■ AIM OF THE EXERCISE ■
Determine the count of lines in the following entries that contain the string "page". Write only the number.
** Opening DATASET RECORDS block **
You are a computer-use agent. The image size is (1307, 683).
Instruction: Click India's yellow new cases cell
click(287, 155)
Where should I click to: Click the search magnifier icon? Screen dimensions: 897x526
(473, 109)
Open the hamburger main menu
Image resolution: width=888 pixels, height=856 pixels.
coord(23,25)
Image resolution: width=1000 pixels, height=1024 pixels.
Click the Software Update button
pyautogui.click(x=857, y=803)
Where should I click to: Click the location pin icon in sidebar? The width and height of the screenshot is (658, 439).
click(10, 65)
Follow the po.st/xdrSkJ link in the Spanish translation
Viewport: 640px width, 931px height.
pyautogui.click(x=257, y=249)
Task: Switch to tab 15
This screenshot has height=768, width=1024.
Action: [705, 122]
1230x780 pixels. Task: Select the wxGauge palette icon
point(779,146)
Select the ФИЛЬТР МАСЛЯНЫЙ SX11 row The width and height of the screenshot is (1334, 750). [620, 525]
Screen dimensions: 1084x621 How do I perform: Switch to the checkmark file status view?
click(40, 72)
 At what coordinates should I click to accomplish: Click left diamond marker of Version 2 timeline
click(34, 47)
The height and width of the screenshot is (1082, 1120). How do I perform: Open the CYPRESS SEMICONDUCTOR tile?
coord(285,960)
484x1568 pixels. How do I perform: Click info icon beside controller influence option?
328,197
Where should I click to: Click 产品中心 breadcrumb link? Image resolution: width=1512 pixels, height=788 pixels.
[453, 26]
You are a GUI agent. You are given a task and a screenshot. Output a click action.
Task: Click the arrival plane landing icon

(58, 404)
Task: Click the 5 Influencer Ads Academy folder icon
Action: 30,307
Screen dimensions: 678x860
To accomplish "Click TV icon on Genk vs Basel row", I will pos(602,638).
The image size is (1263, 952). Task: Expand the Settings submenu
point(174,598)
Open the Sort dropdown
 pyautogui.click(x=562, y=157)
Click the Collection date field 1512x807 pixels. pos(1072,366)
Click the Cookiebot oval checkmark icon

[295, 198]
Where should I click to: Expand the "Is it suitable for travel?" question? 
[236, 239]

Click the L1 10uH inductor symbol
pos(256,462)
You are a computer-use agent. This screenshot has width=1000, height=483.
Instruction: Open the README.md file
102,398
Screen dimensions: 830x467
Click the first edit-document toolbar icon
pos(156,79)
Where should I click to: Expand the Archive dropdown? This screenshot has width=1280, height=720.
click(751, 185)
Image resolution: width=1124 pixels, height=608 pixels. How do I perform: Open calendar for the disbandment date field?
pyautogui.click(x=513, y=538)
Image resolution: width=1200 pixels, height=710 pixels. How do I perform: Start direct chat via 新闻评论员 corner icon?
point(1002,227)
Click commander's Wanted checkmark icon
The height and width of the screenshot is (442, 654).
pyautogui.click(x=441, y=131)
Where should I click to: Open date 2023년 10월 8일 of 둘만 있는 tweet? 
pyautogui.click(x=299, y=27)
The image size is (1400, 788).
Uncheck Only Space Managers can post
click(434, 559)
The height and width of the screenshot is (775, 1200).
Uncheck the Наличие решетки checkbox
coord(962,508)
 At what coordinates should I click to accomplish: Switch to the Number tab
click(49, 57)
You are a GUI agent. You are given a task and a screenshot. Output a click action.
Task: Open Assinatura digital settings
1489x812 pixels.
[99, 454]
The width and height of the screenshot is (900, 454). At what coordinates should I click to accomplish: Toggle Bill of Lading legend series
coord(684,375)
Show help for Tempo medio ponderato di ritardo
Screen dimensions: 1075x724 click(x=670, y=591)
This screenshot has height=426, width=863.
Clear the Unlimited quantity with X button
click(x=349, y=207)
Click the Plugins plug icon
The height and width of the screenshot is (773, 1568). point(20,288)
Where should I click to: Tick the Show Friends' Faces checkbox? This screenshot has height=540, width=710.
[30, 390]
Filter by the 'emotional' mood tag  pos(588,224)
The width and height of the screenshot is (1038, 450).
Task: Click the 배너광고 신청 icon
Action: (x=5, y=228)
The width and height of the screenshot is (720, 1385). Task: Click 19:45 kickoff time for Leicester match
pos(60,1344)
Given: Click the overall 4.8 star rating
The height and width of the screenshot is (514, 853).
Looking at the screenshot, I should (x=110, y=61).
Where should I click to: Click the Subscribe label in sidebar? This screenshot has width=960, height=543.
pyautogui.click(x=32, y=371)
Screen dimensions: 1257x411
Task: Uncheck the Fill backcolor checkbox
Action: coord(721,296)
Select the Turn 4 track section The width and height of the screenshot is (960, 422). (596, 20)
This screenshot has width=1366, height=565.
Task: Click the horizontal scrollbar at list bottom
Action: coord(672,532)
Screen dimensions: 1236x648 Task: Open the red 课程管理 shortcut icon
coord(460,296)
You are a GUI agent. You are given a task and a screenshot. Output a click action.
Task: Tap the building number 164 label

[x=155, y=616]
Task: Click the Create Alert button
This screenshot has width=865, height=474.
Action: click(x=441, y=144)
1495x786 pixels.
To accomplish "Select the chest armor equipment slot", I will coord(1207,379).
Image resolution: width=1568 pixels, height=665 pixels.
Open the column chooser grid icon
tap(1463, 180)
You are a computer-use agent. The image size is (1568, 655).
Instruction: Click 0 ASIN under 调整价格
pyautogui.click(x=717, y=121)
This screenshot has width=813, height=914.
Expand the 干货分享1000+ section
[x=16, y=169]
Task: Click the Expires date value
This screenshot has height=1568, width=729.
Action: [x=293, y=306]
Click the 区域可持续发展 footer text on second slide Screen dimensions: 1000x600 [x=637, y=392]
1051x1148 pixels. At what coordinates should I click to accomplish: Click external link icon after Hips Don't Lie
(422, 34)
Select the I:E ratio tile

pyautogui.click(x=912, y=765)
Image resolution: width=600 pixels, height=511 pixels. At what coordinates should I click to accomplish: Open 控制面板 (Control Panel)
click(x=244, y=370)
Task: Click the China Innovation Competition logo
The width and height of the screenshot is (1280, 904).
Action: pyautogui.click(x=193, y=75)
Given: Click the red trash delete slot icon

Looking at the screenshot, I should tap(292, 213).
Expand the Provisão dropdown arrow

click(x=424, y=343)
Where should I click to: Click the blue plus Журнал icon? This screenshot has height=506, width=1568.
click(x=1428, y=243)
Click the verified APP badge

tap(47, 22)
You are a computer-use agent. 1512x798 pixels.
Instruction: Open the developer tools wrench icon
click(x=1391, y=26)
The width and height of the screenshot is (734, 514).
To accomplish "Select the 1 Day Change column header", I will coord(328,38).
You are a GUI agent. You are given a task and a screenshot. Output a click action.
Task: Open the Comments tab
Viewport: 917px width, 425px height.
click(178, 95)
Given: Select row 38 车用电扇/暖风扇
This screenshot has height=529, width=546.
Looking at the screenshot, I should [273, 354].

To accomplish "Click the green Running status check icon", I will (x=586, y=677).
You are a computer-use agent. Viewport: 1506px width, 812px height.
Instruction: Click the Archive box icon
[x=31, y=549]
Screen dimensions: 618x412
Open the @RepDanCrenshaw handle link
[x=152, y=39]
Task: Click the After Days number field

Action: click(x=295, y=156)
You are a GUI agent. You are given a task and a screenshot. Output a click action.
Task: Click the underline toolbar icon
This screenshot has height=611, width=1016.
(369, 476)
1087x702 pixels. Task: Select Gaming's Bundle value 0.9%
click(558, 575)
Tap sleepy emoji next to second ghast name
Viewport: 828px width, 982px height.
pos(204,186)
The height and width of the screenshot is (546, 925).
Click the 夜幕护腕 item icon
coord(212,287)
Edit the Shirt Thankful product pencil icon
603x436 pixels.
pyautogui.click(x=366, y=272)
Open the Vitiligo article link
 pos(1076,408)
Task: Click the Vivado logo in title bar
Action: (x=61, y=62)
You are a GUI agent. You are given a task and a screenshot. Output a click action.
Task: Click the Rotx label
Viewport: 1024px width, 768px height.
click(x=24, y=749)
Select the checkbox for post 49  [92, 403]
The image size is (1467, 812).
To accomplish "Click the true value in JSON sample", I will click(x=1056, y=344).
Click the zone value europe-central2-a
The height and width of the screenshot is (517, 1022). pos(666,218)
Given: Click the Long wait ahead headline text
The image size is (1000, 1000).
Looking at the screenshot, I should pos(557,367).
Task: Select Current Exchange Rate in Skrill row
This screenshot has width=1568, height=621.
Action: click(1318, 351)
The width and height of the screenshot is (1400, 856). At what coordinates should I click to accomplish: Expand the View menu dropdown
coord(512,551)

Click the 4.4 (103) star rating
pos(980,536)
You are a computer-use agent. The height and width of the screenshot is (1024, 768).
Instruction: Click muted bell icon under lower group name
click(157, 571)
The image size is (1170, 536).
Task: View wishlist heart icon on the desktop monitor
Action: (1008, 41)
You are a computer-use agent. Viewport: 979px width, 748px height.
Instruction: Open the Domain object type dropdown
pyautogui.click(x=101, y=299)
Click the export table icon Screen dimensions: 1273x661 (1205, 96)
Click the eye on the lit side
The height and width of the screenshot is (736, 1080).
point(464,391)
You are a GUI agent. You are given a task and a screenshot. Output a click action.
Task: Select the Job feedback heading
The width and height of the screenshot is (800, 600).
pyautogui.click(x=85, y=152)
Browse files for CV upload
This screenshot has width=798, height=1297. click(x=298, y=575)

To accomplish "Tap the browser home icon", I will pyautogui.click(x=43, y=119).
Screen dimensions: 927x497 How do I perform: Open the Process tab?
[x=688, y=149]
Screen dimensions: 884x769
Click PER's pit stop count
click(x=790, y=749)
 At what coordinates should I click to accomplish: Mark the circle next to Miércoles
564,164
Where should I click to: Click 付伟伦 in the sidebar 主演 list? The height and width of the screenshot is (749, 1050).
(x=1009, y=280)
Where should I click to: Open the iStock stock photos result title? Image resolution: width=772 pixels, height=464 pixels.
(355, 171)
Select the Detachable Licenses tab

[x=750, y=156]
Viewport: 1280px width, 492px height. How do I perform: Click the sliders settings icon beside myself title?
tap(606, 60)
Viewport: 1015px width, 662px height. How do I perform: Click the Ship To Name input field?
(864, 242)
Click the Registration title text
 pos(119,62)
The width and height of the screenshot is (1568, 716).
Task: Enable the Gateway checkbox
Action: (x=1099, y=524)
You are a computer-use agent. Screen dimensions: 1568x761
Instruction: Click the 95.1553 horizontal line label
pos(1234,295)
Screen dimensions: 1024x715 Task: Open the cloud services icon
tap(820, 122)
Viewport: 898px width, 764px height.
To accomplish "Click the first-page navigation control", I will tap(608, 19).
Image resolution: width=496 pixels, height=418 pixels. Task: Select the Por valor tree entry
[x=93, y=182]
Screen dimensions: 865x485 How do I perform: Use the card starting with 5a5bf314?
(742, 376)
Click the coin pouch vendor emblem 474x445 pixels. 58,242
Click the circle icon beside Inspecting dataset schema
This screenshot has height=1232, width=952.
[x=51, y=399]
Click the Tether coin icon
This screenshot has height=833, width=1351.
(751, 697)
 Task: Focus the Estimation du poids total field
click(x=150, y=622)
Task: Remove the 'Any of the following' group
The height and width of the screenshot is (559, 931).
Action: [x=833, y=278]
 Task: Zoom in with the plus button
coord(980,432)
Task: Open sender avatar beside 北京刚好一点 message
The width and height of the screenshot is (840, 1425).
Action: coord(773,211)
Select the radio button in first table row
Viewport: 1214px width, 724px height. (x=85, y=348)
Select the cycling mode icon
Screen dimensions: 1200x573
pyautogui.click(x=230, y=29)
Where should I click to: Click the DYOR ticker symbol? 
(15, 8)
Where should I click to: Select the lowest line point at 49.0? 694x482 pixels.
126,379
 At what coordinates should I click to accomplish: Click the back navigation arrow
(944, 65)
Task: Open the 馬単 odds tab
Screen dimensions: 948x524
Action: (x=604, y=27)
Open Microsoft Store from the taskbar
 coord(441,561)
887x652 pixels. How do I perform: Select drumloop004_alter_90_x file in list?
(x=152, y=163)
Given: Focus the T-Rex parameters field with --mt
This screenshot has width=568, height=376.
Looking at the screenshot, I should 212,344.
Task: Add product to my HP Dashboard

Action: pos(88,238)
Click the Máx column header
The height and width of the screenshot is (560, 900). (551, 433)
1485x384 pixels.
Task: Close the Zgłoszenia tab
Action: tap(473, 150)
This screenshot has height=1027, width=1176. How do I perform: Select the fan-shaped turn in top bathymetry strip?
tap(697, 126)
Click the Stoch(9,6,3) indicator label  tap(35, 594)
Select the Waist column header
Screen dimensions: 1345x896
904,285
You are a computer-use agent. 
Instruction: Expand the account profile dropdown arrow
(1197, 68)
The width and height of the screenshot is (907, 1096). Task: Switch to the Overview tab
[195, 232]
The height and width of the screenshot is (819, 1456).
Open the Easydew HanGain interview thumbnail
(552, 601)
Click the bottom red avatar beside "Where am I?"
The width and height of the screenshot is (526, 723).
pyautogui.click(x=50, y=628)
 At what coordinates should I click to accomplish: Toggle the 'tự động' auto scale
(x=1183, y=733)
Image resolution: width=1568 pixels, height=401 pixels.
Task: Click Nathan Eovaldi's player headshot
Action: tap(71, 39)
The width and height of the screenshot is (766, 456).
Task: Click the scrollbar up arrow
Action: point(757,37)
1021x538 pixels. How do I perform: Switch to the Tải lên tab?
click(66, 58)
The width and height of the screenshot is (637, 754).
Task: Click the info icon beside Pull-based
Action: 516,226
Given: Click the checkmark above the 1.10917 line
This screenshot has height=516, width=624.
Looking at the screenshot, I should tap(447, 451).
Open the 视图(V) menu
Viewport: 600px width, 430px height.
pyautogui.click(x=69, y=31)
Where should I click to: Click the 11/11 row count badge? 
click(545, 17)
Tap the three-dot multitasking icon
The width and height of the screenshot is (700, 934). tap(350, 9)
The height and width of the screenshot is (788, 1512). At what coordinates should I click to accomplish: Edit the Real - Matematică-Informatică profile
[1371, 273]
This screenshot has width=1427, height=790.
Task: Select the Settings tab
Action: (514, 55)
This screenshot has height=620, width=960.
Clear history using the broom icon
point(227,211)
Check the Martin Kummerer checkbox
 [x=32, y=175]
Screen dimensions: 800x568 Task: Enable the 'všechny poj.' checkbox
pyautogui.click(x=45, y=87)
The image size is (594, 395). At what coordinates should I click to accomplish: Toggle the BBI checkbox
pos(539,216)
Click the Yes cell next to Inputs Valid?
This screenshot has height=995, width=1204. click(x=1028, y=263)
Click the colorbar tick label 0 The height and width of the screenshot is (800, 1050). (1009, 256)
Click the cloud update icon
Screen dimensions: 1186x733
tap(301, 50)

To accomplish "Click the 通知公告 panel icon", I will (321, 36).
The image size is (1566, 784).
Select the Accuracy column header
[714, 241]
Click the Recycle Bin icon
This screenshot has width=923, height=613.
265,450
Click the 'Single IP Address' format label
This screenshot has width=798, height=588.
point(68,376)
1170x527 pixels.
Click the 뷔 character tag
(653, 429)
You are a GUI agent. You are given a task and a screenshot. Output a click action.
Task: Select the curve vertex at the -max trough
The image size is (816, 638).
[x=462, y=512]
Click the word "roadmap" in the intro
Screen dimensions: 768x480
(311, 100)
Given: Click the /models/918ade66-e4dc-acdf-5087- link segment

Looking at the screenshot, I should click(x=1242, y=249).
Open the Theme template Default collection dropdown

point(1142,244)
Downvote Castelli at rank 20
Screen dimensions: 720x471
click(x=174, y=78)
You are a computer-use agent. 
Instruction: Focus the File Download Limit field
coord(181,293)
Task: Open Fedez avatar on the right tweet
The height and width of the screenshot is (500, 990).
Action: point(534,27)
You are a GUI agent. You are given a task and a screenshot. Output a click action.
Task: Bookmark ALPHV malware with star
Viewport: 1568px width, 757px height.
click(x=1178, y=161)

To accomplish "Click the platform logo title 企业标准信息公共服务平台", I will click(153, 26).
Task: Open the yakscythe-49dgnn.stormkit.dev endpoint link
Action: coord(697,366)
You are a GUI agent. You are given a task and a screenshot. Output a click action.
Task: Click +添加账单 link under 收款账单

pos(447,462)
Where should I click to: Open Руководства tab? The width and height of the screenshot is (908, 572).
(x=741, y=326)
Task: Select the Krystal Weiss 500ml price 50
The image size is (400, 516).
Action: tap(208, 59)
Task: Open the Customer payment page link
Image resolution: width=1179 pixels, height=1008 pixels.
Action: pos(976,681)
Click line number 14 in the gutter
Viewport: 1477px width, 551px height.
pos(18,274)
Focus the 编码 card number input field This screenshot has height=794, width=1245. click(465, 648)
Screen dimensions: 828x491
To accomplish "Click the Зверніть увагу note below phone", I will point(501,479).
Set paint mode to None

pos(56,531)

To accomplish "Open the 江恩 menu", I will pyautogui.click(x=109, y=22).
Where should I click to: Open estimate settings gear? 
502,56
** Closing DATASET RECORDS block **
■ YOUR SOLUTION ■
2